Inside Angle
From 3M Health Information Systems
Price transparency: Will it really reduce healthcare costs?
The inability for consumers to know the price of healthcare services prior to receiving care has been identified as an impediment to reducing healthcare costs. Patients equipped with pricing information should theoretically be more inclined to select lower cost services if given the opportunity. However, there is recent information that would suggest this is not necessarily the case.
As Americans assume greater responsibility for the cost of health care, there would seem to be a greater incentive to select services based on price. According to a 2015 Kaiser Family Foundation survey of employers, the proportion of American workers with health insurance plans that have a general annual deductible of $1,000 or more for single coverage increased from 26 percent in 2010 to 46 percent in 2015. During this time enrollment in high deductible health plans also increased from 13 percent of covered workers in 2010 to 24 percent in 2015.
Regardless of the rise in web-based price comparison tools, pricing transparency for healthcare services is only useful in specific circumstances. Namely, a healthcare service can be considered “shoppable” when it meets the following three criteria.
- An elective service that can be researched in advance (e.g., emergency appendectomies and putting casts on broken bones do not qualify).
- Multiple providers must offer the service in the same market.
- The savings incurred from selecting a lower priced service should directly benefit the consumer (i.e., reduce out-of-pocket expense).
Unfortunately, these circumstances do not always apply in the healthcare marketplace.
- Most healthcare services are not shoppable
A 2014 report from the National Institute of Health Care Reform estimated that shoppable healthcare services account for only one-third of total healthcare spending. Elective procedures, such as hip and knee replacement, are often the first ones targeted for reference pricing and bundled payment programs, since they are discrete, routine services with a repeatable process and outcome. Other services, such as chemotherapy regimens for cancer or tailored treatment for persons with rare diseases, may be more difficult to standardize.
- There is insufficient competition for many services
Nearly 20 percent of Americans live in rural areas. In those areas, there is often one hospital that dominates and a very sparse selection of specialists. Additionally, hospital consolidation and physician practice acquisition by hospitals leads to higher prices. While vertical integration may lead to improved care coordination and continuity of care, horizontal integration often leaves the healthcare consumer with fewer options and higher prices.
- Savings incurred from lower priced services may not benefit the consumer
A recent study published in JAMA in May 2016 indicates that the availability of a price transparency tool is not associated with lower healthcare spending. In fact, those who used the tool were likely to see their healthcare costs increase compared to those that did not use the tool. More than half of the searches were for services that had total price estimates higher than $1,250, such as obstetric deliveries and colonoscopies. This amount exceeds the deductible for many plans, meaning that there is limited incentive to select a lower priced service.

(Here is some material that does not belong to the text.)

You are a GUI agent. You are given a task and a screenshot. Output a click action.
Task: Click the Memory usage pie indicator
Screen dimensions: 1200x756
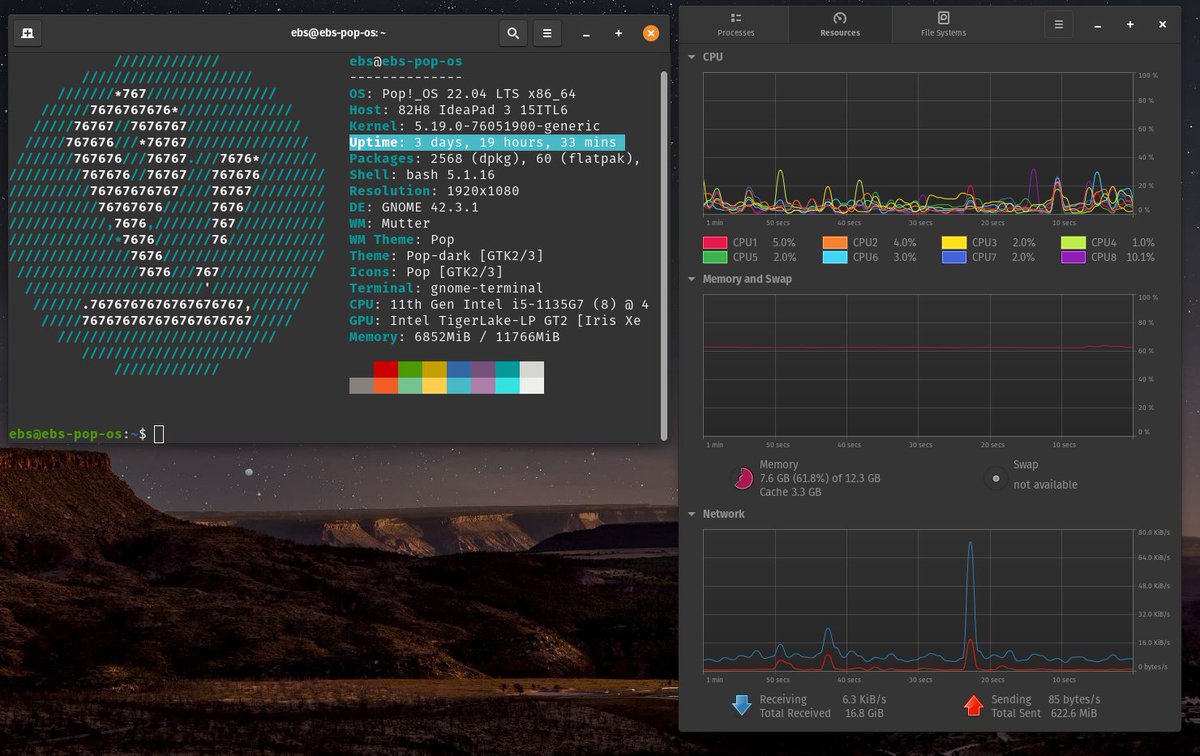(742, 478)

Since many consumers incorrectly associate higher prices with higher quality, there could actually be a perverse incentive to select a higher priced service if the cost of that service exceeds the deductible.

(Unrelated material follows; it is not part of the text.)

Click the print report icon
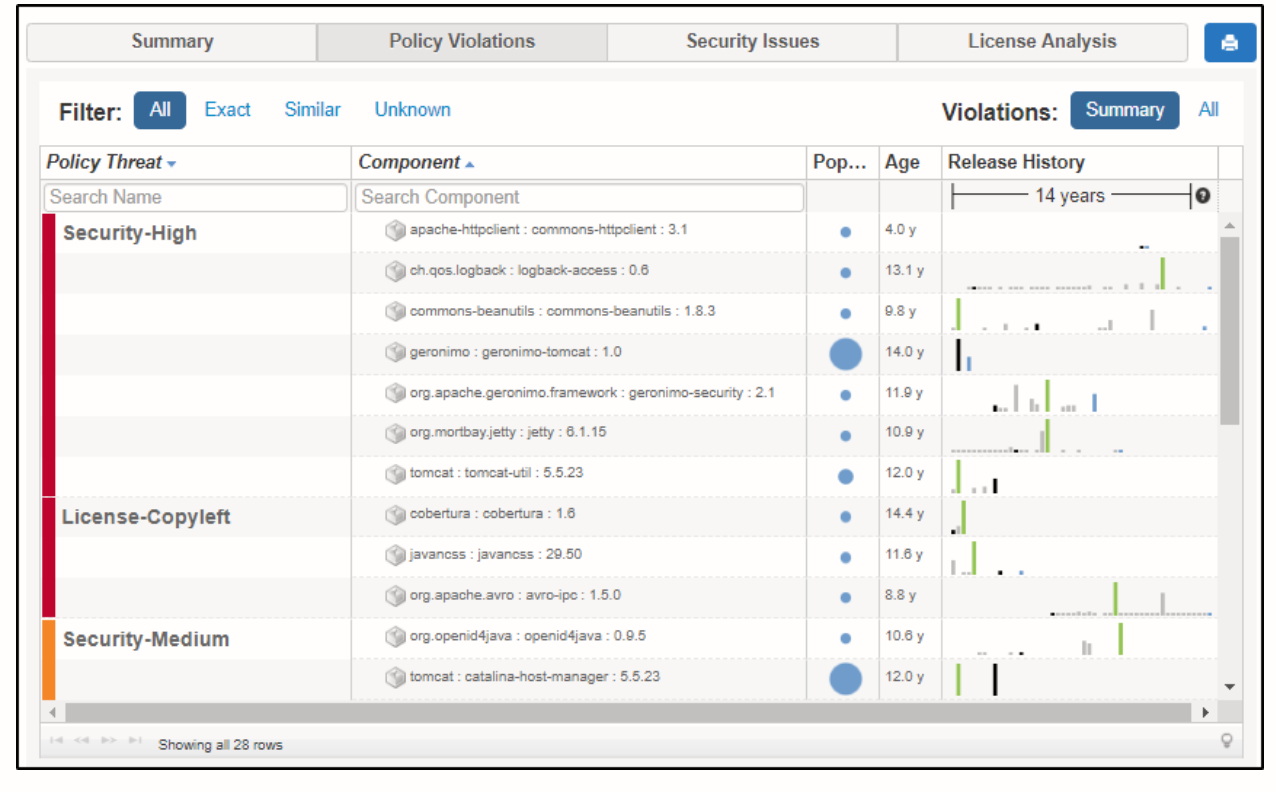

Price conscious healthcare consumers are concerned about reducing their out-of-pocket expenses. A March 2016 issue brief from the Healthcare Cost Institute estimates that out-of-pocket costs represent only 15 percent of the total spent on health care for commercially insured persons, and less than half of that was spent on shoppable services. Persons with chronic conditions and/or a single expensive procedure often meet their deductible and lose their incentive to price shop. Co-insurance may be a better method of aligning incentives between the payer and patient on price.
Price transparency is only one objective in the pursuit of the Triple Aim. The others are quality and a positive patient experience. Price would not be expected to vary if quality and service are held constant. Unfortunately, even when a patient has perfect knowledge related to the price of care, the ability to compare a provider on outcome is often lacking. Increased transparency and improved measurement across price, quality, and patient satisfaction is necessary for the healthcare consumer to meaningfully drive some, but not all, of their healthcare decisions.
Steve Delaronde is director of consulting for populations and payment solutions at 3M Health Information Systems.